Lagares called up, notches first Major League hit

Lagares called up, notches first Major League hit

NEW YORK -- When Triple-A Las Vegas manager Wally Backman called outfielder Juan Lagares to tell him he was headed to the big leagues, Lagares figured it was a joke -- Backman being Backman.

"Wally called me last night and I thought he was just playing with me," Lagares said, laughing. "I said, 'Hey, are you serious?'"

Turns out Backman was serious. Disappointed by Kirk Nieuwenhuis' offensive production and intrigued by Lagares' hot start in the Minors, the Mets recalled the latter from Las Vegas on Tuesday and optioned the former to the Minors. Manager Terry Collins indicated that Lagares, 24, will receive regular playing time in center field.

"There are people in this organization who think he's a better center fielder than Matt den Dekker," Collins said, referring to the organization's more-hyped prospect. "That says a lot."

Lagares entered Tuesday's 7-2 loss to the Dodgers in the fifth inning as a defensive replacement in center field and went 1-for-2, collecting his first Major League hit with a sharp single to left field in the seventh.

"When I got to the dugout, all my teammates said congratulations," Lagares said. "For me, it felt good."

The 13th-ranked Mets player on MLB.com's 2012 Prospect Watch, Lagares fell off the rankings entirely last summer after posting a .723 OPS with four home runs in 130 games for Double-A Binghamton. But he hit three homers in his first 17 games this month for Vegas, ranking 21st in the Pacific Coast League with a .346 batting average.

That, combined with his defense, was enough for the Mets to make a surprise move. A former shortstop, Lagares signed with the Mets at age 16 and has spent the past eight years working his way up the organizational ladder. He switched to the outfield full-time in 2009, playing almost exclusively center field since last season.

"I feel better in center field," Lagares said, "but I can play anywhere."

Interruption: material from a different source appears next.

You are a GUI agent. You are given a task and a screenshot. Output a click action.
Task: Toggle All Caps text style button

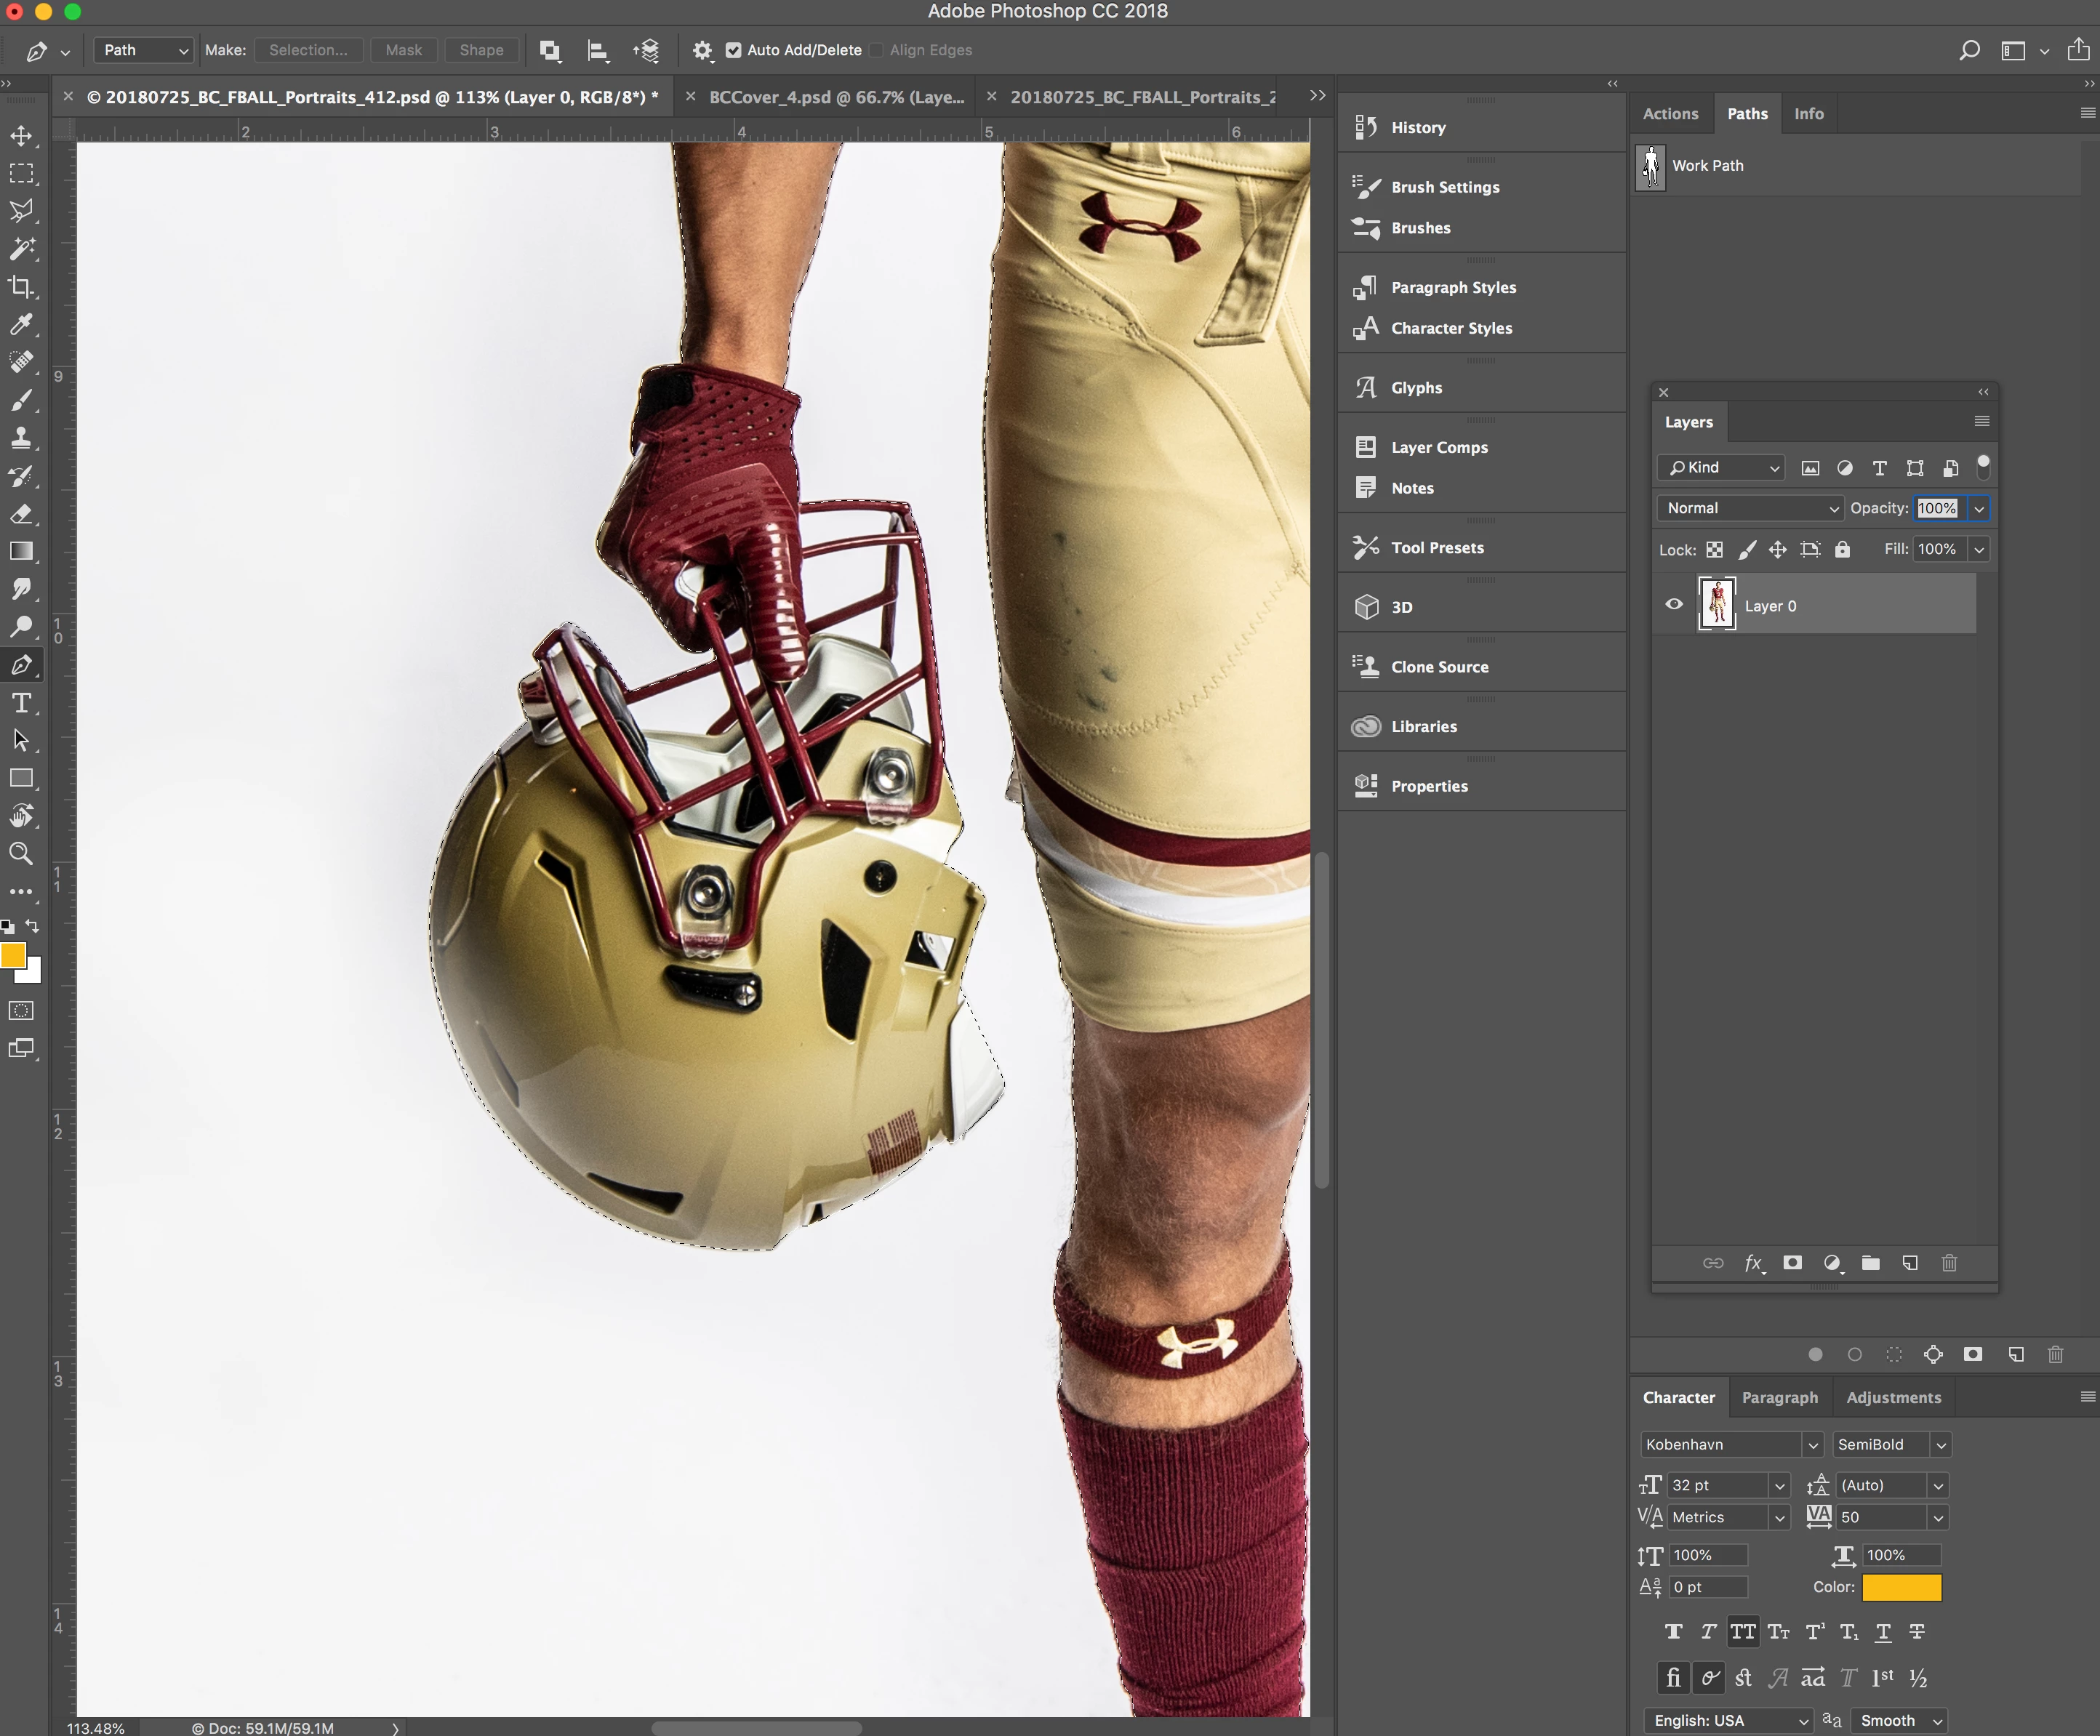(x=1742, y=1632)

In New York, Lagares should start regularly in center, possibly taking significant playing time away from fellow right-handed hitter Collin Cowgill. His promotion will free up Jordany Valdespin to play infield more often, and should result in a right-field mix of Marlon Byrd, Valdespin, Cowgill and Mike Baxter.

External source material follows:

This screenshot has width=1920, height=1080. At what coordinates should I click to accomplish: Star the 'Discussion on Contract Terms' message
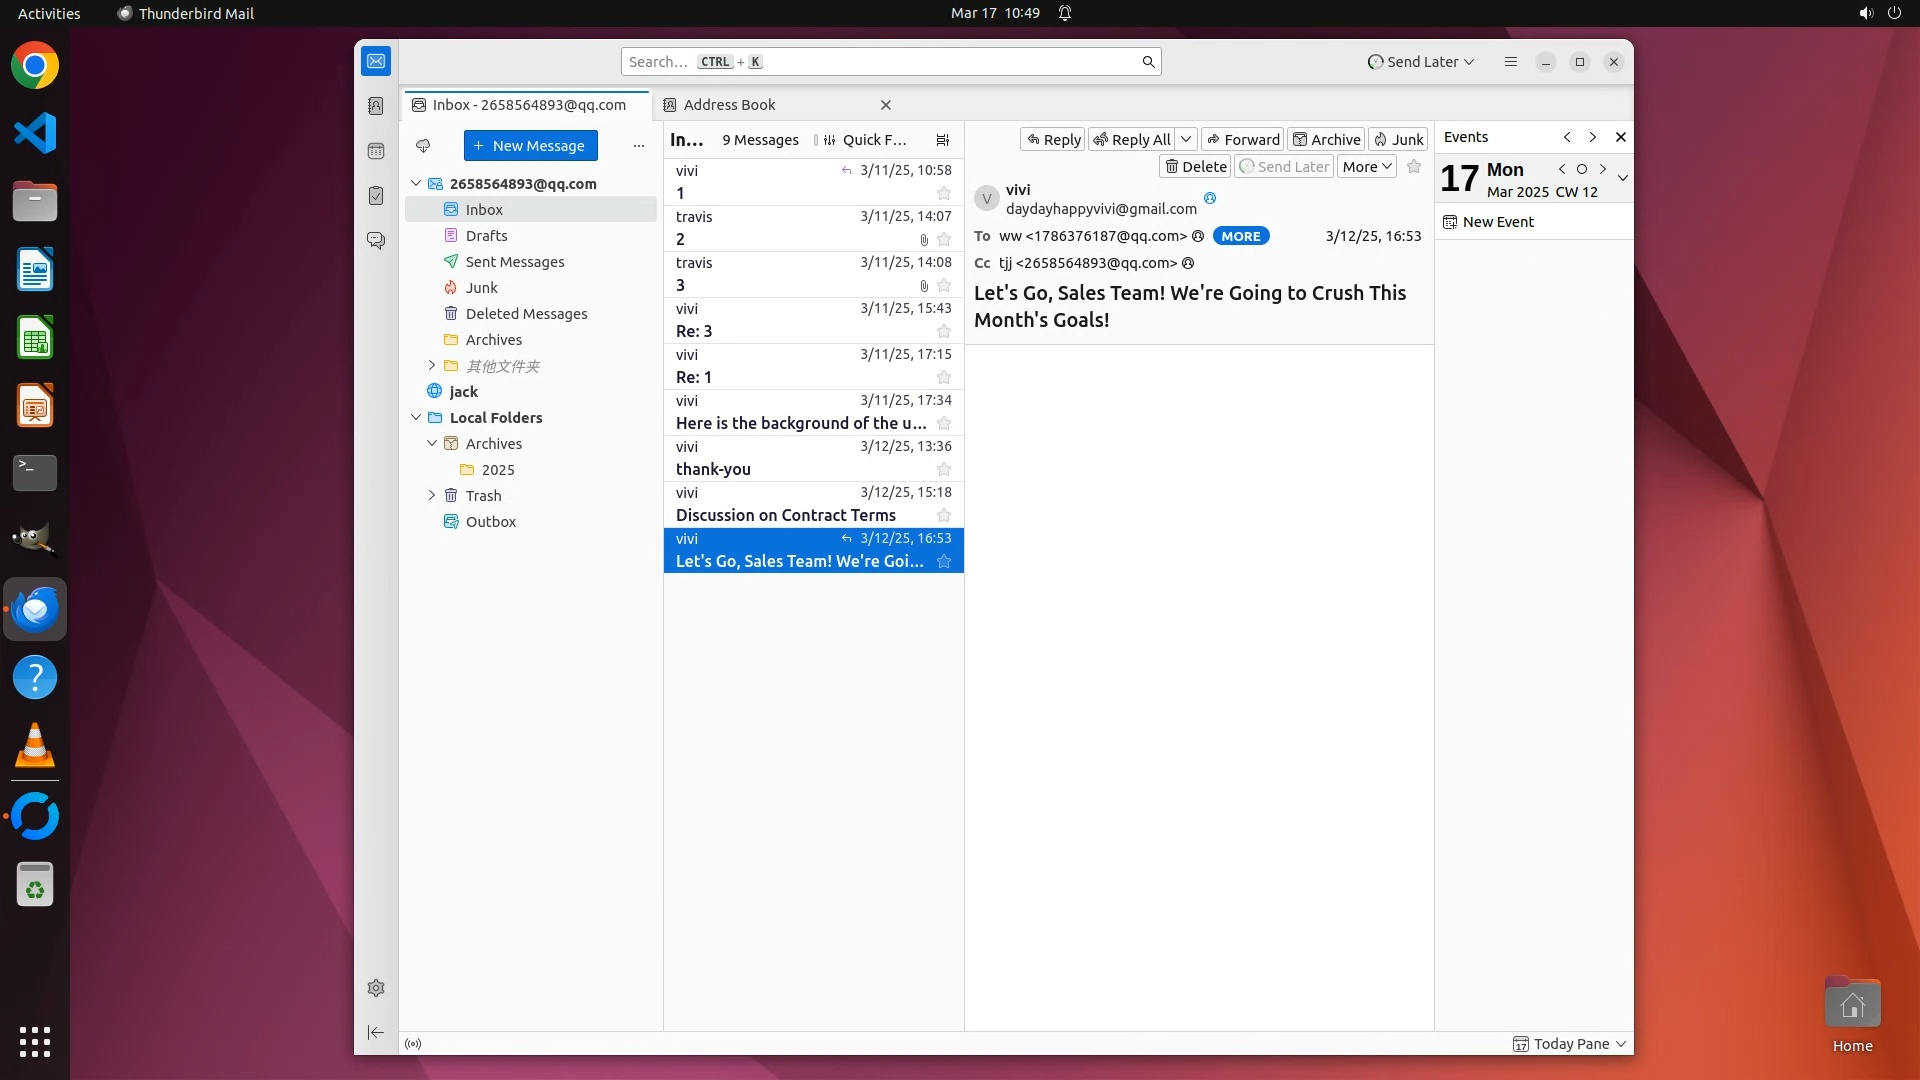pyautogui.click(x=943, y=515)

Nieuwenhuis had yet to find a stable role in Collins' mix-and-match outfield, earning a stray start here and there but mostly serving as a late-inning defensive sub. He was sidelined by a bone bruise in his left knee for much of Spring Training, opening the regular season with eight strikeouts in his first 16 at-bats.

"He needs to go play," Collins said. "He was hurt most of the spring. He did not get very many at-bats before he started out this year, really not ready to be in the lineup every day. We have been unable to get him the at-bats that I think he needs to get him going."

Collins delivered a similar message to Nieuwenhuis, around the same time that Lagares took a red-eye flight to meet the team.

"They all say they're OK with it," Collins said. "But I'm sure he was disappointed."